RECORDED DATA section start
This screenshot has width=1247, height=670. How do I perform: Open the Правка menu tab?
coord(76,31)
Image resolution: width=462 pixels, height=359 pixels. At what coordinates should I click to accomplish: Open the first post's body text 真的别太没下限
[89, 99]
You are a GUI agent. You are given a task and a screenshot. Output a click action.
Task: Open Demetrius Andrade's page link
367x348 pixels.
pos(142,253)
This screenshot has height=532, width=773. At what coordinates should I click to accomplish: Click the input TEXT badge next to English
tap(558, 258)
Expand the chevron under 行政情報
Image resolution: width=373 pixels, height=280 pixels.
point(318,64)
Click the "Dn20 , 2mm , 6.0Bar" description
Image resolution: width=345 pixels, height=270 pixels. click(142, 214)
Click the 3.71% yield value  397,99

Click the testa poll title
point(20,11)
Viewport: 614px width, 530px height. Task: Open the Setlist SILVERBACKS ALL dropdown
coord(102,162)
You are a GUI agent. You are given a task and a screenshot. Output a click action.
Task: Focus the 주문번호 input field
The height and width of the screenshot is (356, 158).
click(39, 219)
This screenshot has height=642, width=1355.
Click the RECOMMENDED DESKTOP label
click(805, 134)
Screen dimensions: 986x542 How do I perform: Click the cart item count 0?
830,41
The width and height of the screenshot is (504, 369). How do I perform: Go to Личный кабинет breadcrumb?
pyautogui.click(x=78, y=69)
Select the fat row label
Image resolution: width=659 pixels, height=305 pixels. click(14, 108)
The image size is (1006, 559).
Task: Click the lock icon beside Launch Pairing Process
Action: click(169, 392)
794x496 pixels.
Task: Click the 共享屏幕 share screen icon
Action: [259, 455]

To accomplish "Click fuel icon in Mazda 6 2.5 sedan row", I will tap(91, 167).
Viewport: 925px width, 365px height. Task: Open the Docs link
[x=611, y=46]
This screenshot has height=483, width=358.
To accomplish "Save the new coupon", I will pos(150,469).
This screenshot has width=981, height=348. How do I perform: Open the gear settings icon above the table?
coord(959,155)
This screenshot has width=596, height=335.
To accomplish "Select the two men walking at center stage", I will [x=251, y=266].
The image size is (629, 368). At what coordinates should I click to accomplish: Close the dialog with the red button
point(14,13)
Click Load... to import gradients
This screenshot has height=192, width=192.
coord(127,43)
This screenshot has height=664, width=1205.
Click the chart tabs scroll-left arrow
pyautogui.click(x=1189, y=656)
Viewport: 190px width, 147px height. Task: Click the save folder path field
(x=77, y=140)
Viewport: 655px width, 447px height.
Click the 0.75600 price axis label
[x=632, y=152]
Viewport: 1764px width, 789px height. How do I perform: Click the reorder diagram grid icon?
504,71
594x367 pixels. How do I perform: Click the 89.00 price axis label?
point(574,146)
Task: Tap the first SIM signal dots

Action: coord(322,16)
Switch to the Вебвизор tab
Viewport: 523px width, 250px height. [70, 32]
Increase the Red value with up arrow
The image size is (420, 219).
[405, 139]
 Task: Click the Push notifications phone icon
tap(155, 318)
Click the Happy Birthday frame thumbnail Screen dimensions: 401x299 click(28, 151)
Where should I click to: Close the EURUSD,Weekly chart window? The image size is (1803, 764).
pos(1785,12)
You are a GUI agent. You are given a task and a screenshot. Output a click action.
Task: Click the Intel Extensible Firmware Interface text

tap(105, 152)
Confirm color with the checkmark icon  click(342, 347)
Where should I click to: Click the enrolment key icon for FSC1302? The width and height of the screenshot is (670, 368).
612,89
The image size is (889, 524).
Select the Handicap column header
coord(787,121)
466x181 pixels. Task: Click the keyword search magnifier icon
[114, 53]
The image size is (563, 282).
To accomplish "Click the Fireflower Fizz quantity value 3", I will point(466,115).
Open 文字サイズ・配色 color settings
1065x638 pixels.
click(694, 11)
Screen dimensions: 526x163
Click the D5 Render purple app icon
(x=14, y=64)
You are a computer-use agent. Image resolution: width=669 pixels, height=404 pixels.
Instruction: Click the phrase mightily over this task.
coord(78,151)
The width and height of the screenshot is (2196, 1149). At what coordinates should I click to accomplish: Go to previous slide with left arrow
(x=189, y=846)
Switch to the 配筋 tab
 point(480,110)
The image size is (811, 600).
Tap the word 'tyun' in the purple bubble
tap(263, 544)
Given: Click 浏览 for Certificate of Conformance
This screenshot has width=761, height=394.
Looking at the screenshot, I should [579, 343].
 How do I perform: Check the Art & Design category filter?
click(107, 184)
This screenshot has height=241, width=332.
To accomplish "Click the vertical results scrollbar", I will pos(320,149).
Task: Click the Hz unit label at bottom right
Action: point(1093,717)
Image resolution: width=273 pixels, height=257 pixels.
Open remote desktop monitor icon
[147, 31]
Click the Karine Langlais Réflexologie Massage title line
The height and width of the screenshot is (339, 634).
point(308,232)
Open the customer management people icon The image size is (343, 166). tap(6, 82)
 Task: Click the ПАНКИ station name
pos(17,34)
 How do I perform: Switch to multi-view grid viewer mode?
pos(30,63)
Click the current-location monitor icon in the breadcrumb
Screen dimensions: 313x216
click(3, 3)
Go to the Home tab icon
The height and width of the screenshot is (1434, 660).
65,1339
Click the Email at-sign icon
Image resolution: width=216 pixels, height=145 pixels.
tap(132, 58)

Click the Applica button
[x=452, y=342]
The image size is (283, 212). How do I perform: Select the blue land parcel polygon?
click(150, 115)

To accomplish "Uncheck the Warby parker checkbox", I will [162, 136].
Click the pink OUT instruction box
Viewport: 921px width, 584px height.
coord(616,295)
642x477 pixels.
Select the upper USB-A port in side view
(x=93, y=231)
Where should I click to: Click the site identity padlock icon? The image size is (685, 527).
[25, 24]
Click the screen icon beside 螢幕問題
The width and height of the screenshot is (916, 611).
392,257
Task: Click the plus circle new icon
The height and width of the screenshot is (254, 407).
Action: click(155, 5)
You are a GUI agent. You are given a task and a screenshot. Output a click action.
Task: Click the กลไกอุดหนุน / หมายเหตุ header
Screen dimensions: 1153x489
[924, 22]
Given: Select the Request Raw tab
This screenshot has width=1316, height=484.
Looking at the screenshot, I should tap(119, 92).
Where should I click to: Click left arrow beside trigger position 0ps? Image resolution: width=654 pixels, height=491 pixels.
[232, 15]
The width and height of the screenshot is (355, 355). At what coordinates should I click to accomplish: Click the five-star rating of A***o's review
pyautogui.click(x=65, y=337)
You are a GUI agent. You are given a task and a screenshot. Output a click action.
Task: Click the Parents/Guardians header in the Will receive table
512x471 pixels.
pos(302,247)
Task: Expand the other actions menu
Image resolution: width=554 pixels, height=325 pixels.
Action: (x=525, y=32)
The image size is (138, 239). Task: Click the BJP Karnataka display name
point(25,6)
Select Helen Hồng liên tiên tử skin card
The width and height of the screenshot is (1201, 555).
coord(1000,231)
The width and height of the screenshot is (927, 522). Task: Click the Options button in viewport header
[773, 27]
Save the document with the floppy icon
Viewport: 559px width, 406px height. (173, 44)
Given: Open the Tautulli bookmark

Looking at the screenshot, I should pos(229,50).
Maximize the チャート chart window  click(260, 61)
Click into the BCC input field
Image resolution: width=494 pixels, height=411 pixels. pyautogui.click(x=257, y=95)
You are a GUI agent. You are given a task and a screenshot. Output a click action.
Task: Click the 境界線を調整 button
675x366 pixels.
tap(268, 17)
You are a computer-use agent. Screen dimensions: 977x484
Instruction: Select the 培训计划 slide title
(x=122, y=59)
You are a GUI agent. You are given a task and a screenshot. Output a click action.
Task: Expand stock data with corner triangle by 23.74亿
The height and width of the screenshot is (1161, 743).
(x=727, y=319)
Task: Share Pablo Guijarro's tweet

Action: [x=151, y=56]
RECORDED DATA section end
WHAT NEEDS TO BE DONE
Go through the entries above, and wherever a line holds the word "color", copy that line.

RESPONSE TO THIS EXERCISE
Confirm color with the checkmark icon  click(342, 347)
Open 文字サイズ・配色 color settings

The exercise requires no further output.